In medical images, various types of lesions often manifest significant differences in their shape and texture. Accurate medical image segmentation demands deep learning models with robust capabilities in multi-scale and boundary feature learning. However, previous networks still have limitations in addressing the above issues. Firstly, previous networks simultaneously fuse multi-level features or employ deep supervision to enhance multi-scale learning. However, this may lead to feature redundancy and excessive computational overhead, which is not conducive to network training and clinical deployment. Secondly, the majority of medical image segmentation networks exclusively learn features in the spatial domain, disregarding the abundant global information in the frequency domain. This results in a bias towards low-frequency components, neglecting crucial high-frequency information. To address these problems, we introduce SF-UNet, a spatial-frequency dual-domain attention network. It comprises two main components: the Multi-scale Progressive Channel Attention (MPCA) block, which progressively extract multi-scale features across adjacent encoder layers, and the lightweight Frequency-Spatial Attention (FSA) block, with only 0.05M parameters, enabling concurrent learning of texture and boundary features from both spatial and frequency domains. We validate the effectiveness of the proposed SF-UNet on three public datasets. Experimental results show that compared to previous state-of-the-art (SOTA) medical image segmentation networks, SF-UNet achieves the best performance, and achieves up to 9.4\% and 10.78\% improvement in DSC and IOU. Codes will be released at https://github.com/nkicsl/SF-UNet.
Paper Structure (18 sections, 12 equations, 4 figures, 4 tables)
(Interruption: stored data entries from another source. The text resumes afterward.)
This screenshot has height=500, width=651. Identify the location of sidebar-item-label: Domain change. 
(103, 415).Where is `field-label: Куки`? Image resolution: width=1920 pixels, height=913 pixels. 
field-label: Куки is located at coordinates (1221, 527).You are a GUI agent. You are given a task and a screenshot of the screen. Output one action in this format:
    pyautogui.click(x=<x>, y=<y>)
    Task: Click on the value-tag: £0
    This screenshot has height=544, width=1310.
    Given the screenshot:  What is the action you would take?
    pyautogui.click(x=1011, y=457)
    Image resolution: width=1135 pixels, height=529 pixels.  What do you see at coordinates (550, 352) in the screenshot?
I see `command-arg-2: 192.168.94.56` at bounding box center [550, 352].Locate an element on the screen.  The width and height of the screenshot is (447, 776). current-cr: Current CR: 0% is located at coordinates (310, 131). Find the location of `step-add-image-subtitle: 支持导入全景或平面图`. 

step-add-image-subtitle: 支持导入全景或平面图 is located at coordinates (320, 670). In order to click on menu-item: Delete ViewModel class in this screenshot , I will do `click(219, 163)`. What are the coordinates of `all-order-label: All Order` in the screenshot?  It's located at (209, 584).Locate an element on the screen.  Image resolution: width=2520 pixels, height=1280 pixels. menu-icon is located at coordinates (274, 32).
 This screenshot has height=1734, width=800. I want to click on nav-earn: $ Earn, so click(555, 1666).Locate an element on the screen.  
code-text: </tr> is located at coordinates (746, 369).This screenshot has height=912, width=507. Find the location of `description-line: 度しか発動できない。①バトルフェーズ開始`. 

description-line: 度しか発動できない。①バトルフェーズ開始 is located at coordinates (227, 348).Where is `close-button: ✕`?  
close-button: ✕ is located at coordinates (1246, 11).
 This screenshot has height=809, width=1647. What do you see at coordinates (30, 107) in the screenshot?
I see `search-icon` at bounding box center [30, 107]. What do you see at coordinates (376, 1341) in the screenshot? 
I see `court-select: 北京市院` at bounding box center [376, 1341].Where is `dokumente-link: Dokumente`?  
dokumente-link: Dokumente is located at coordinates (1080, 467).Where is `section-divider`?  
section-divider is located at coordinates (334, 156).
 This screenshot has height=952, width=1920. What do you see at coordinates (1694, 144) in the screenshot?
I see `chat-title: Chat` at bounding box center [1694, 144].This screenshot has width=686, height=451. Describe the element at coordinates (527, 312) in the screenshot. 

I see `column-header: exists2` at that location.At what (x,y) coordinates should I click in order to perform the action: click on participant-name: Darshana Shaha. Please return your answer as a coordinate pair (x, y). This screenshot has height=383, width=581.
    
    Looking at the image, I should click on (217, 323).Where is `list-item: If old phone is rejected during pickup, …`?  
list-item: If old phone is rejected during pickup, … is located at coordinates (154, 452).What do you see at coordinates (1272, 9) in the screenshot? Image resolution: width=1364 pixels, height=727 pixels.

This paper contains 18 sections, 12 equations, 4 figures, 4 tables.

Figures (4)

  • Figure 1: The overall architecture of the proposed network and detailed structures of each block. (a) the overall structure of SF-UNet, (b) the structure of MPCA. (c) the structure of FSA. 2D-DFT stands for 2D Discrete Fourier Transform, and 2D-iDFT stands for 2D Inverse Discrete Fourier Transform.
  • Figure 2: Qualitative results on ISIC-2018 dataset. (a) represents the original image and (b) represents the corresponding ground truth. Black represents the background, i.e., normal skin, while white represents lesions. It can be observed that SF-UNet achieves the best performance.
  • Figure 3: Qualitative results on BUSI dataset. (a) represents the original image and (b) represents the corresponding ground truth. Black represents the background, while white represents tumors. It can be observed that SF-UNet achieves the best performance.
  • Figure 4: Qualitative results on NKUT dataset. (a) represents the original image and (b) represents the corresponding ground truth. Red represents Mandibular Wisdom Teeth (MWT), green represents Second Molars (SM), and yellow represents Alveolar Bone (AB).